Согласитесь ли вы, читатель? – это …восторг. В первом же стихотворении,
описывающем чернозем, как никем и никогда он воспринят не был, читателю
передается счастье поэта, как бы встретившего родное существо, с которым
его раньше разделяли непреодолимые обстоятельства и пространства. Это в
самом точном смысле слова встреча «провиденциальная», взрывающая в душе
глубинные ассоциации. Никто, кроме Мандельштама не открыл бы в «комочках
влажных» чернозёма «тысячехолмия распаханной молвы» – здесь интуиция
объединяет его с поколениями пахарей, безотчетно творивших язык. Здесь
проявляется присущая ему любовь к «великому племени людей», к планетарному
человеку. Восторженность переживания, как всегда у О.М., уравновешивается
феноменальной чуткостью к диссонирующим реалиям. Надо быть Мандельштамом,
чтобы запахи почвы передать в слуховой модальности: «Гниющей флейтою
настраживает слух,/ Кларнетом утренним зазябливает ухо».
Но откуда
в этакой яме («И потому эта улица,/Или, верней, эта яма -/Так и зовется по
имени/Этого Мандельштама») – счастье? И какова его природа? Беру нас себя
смелость утверждать: это счастье обретения почвы…Оглушительное переживание
для человека, которому больно жить, «под собою не чуя страны». Но вот он
вдруг почуял ее, и тот же восторг звучит в следующем стихотворении цикла:
Я должен
жить, хотя я дважды умер,
А город от
воды ополоумел:
Как он
хорош, как весел, как скуласт,
Как на
лемех приятен жирный пласт,
Как степь
лежит в апрельском провороте,
А небо,
небо – твой Буонаротти...
Как не
жить, когда такое творится!

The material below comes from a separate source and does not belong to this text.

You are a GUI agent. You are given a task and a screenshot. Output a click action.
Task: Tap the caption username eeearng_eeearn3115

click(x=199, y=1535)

За этой радостью обретения почвы мне видится,
помимо всего, и преодоление горького еврейского чувства бездомности,
вообще, нередко возникающего в стихах О.М. В «черноземе», как и в
«новгородском колодце» (где вода «должна быть черна и сладима» – из
другого стихотворения) ему открывается родная земля, которой так
недостаёт. Бездомность О.М. проистекает не только из его душевного склада,
отвергающего советчину как кошмар «кровавых костей в колесе». В этом
сказывается также безродность Агасфера, вечно ищущего, к чему бы припасть
душой, но при этом не утратить независимости. Психологически оправданный
выход из этой ситуации – именно любовь к человеку вообще: к тому человеку,
который «Почтит невольно чужестранца,/ Как полубога, буйством танца/На
берегах великих рек». Воспевать "в колыбели праарийской/ Германский и
славянский лён" и в самом деле характерно для еврея. Ему страстно хочется,
чтобы его речь «полюбили» (пусть даже «за привкус несчастья и дыма»), а
его самого «запихнули, как шапку в рукав», т.е. сделали окончательно
своим. Еврей, лишенный почвы (понятно, к Хаиму-Нахману Бялику, Натану
Альтерману или Ури-Цви Гринбергу это уже не относится) – а иначе говоря,
еврей Рассеяния, – пестует в себе любовь к окружающим, веря, что это
вызовет ответную любовь. Возможно, вследствие этого он выглядит жалким в
глазах иных представителей титульных наций, которым родина досталась
даром. Но в ситуации О.М. (и тысяч других, включая, скажем, Пауля Целана)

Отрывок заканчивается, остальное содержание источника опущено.